### Try it:
Count the lines below that contain "with". Give only the number.
--------------------
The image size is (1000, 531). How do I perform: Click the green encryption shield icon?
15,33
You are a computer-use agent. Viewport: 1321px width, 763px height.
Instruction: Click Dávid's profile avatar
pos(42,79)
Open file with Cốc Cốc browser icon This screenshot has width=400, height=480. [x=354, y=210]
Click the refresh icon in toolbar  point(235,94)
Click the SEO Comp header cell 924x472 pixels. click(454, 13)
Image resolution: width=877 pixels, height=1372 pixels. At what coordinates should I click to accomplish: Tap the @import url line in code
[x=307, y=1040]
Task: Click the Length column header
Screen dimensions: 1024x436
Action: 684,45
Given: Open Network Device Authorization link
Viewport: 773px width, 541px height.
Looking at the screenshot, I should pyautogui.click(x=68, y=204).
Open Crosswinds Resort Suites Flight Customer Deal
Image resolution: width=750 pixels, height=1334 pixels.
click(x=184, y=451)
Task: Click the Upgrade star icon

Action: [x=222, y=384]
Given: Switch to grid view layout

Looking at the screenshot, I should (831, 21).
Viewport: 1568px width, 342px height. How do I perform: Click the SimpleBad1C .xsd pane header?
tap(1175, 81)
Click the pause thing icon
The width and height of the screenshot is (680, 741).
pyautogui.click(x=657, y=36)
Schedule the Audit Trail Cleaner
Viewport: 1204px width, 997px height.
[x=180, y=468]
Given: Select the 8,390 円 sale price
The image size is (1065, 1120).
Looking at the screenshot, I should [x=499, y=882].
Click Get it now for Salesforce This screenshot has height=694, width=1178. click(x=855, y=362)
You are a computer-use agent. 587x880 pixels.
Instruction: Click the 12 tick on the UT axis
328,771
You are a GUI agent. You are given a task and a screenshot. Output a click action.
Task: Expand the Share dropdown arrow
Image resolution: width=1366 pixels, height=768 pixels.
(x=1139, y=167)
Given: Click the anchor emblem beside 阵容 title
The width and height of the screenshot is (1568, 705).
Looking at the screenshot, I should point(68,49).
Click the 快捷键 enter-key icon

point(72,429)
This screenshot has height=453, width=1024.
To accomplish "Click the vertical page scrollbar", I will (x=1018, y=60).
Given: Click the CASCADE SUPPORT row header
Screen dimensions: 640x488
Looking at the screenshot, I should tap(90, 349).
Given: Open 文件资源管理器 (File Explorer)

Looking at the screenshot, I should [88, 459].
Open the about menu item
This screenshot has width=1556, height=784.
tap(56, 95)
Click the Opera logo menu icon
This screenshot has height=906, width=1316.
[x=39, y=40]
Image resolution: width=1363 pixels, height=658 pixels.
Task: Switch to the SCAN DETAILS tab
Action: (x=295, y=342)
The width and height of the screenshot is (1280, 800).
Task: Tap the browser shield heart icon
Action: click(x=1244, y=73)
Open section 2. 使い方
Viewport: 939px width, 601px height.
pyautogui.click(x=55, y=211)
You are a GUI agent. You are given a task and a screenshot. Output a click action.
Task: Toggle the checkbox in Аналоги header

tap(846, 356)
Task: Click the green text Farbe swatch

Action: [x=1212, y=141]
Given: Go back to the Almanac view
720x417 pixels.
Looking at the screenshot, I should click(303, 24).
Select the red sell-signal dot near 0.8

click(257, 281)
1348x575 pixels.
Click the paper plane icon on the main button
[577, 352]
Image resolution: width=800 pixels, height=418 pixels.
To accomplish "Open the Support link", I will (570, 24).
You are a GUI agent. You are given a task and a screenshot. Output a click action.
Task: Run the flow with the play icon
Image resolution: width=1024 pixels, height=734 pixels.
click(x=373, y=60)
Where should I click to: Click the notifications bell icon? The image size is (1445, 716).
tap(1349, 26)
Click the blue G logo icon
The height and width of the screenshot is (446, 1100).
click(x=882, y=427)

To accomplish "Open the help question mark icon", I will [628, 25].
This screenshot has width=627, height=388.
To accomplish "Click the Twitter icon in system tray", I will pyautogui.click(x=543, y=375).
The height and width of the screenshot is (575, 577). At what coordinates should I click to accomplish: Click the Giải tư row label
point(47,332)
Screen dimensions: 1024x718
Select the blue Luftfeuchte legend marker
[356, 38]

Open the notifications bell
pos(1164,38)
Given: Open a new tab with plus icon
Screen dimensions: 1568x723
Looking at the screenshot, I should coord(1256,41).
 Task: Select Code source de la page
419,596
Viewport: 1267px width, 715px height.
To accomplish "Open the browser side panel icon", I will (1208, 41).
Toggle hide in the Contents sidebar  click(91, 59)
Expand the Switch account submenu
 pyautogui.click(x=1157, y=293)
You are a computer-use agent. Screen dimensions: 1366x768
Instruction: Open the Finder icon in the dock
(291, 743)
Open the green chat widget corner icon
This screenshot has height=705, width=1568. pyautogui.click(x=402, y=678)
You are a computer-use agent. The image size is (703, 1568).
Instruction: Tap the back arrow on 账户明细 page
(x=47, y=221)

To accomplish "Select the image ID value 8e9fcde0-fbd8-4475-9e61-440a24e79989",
--------------------
### Solution below:
3